_Quoted text_:

Blame the Playboy Bunnies

Las Vegas Review-Journal

Courtesy: Las Vegas Review-Journal

Look, I’m catching a lot of heat around here for “going tabloid” with the Paul Pierce story. I promised myself that I would let the story die, unless some vital information was uncovered. Well, I found that vital information. Some dude named Norm, who writes a gossip column for the Las Vegas Review Journal, has this to offer:

Boston Celtics star Paul Pierce started his Saturday night with some girlfriend drama and ended it with being stopped by Las Vegas police at 3 a.m. Sunday.

Pierce arrived at N9NE Steakhouse about 9 p.m. with a date and another couple.

Their dinner included a $700 bottle of Melbury Bond cabernet and a visit from some Playboy Bunnies in costume.

Pierce, the most valuable player in the 2008 NBA Finals and a Las Vegas resident in the off-season, passed a field sobriety tests, including a Breathalyzer, after driving erratically on the Strip.

He was stopped near Las Vegas Boulevard and Tropicana Avenue, according to the police report.

During their two-hour dinner, the female companion of Pierce’s buddy tossed a shrimp at the 6-foot-7 former Kansas star. Pierce’s galpal scolded her, saying, “What’s wrong with you? Little girls do that.”

Please Danny, sign someone. I need something relevant to blog about.


22 Responses

  1. Look at those tails! haha…yum.

  2. This is just plain stupid.

    Call me when you guys get back to being a real sports blog.

  3. You guys should do a “Where are they now?” series on former C’s who helped fill in the blank between 1986 and 2008. I’d love to know what happened to guys like Jerome Moiso, Todd Day, Dino and so forth, but I’m too lazy to look’em up on the Internet myself.

  4. Pierce. ESwB. Eating Shellfish while Black.

  5. Or you could report on say, I dunno, – the USA Basketball team barely pulling one out against Australia..

    Or Childress REALLY going to Greece…

    Or the fact that the NBA Schedule release is nearly a week late because of the Seattle OKC move..

  6. blog about manny. or how the bench will shape up for next year with all the rookies. im curious to see if pruitt and bill walker will get minutes.

  7. arroyo to isreal

  8. Here’s a suggestion Danno….why don’t you go read

  9. Hilarious.

    One of the owners of this blog telling it’s readers to go to other sites when they don’t like the fact that they’ve began to drown what is normally a great Celtics/Hoops site in retarded hollywood Gossip crap.

    Next thing, you guys will be like the tards over at Barstoolsports, wasting time blogging about Survivor: Ipanema or some stupid 90210 like soap operas, or American Idol.

    Hey chuck – why don’t you find something BASKETBALL related to blog about?

  10. Chuck way to criticize the customer…. you must have aced business school.

    I think that the Pierce thing was interesting for about a day, but not worth 5 or 6 consecutive days. USA Basketball should be an interesting topic real soon.

  11. Loving this drama it gets juicier by the day… Now, we are learning Paul was on a double date with some kiddies, nice. Considering Paul is supposed to get marry this month (claims from another blog); it makes sense why he was upset when he got pulled over… Get the feeling we are going to hear more from Paul and the justice system before the season start…

  12. We welcome reader feedback but at some point, you get tired of the (Danno’s) bitching. If you don’t like what you see…go to another site. I don’t give a shit.

_The request_: List every television program named in the reader comments on the Paul Pierce blog post above.

_Collected material_:
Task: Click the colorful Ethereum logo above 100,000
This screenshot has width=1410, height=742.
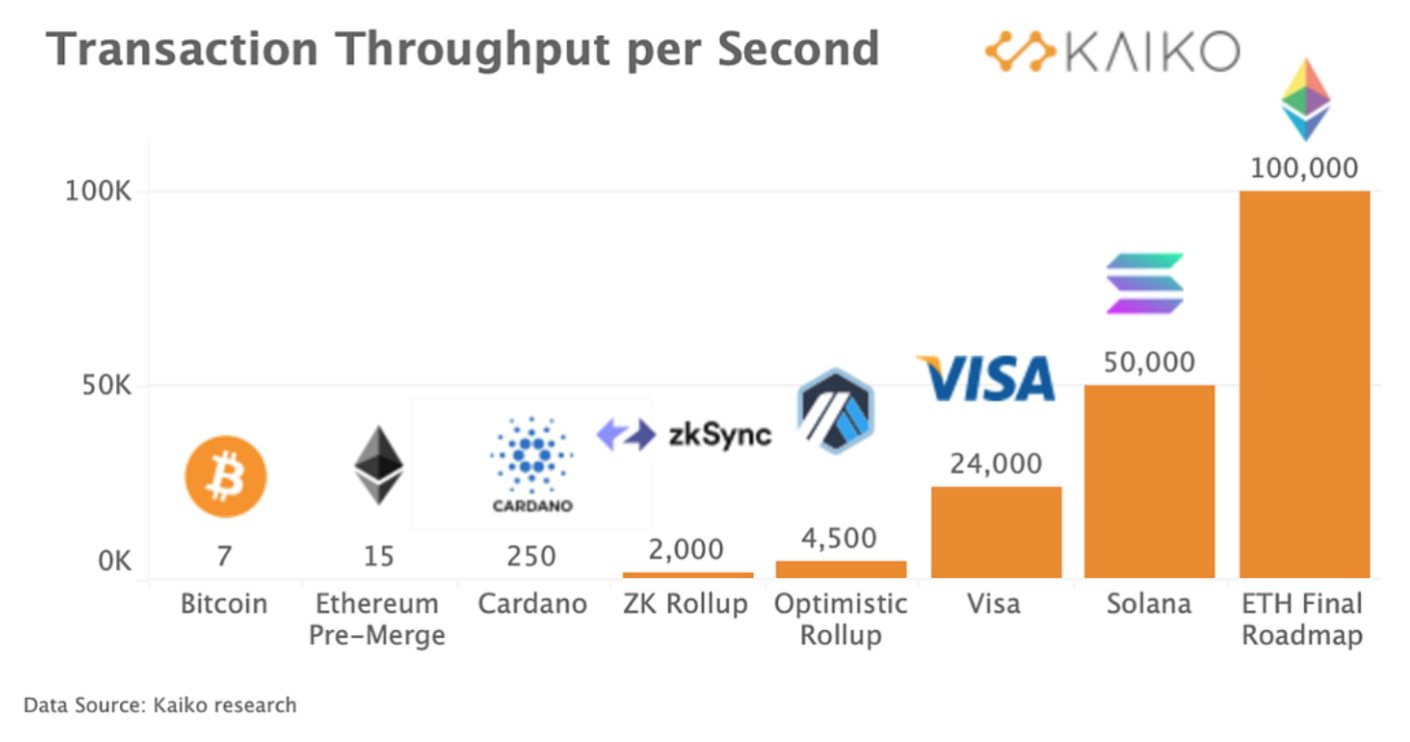Action: click(1306, 100)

_Completed exercise_: Survivor: Ipanema, 90210, American Idol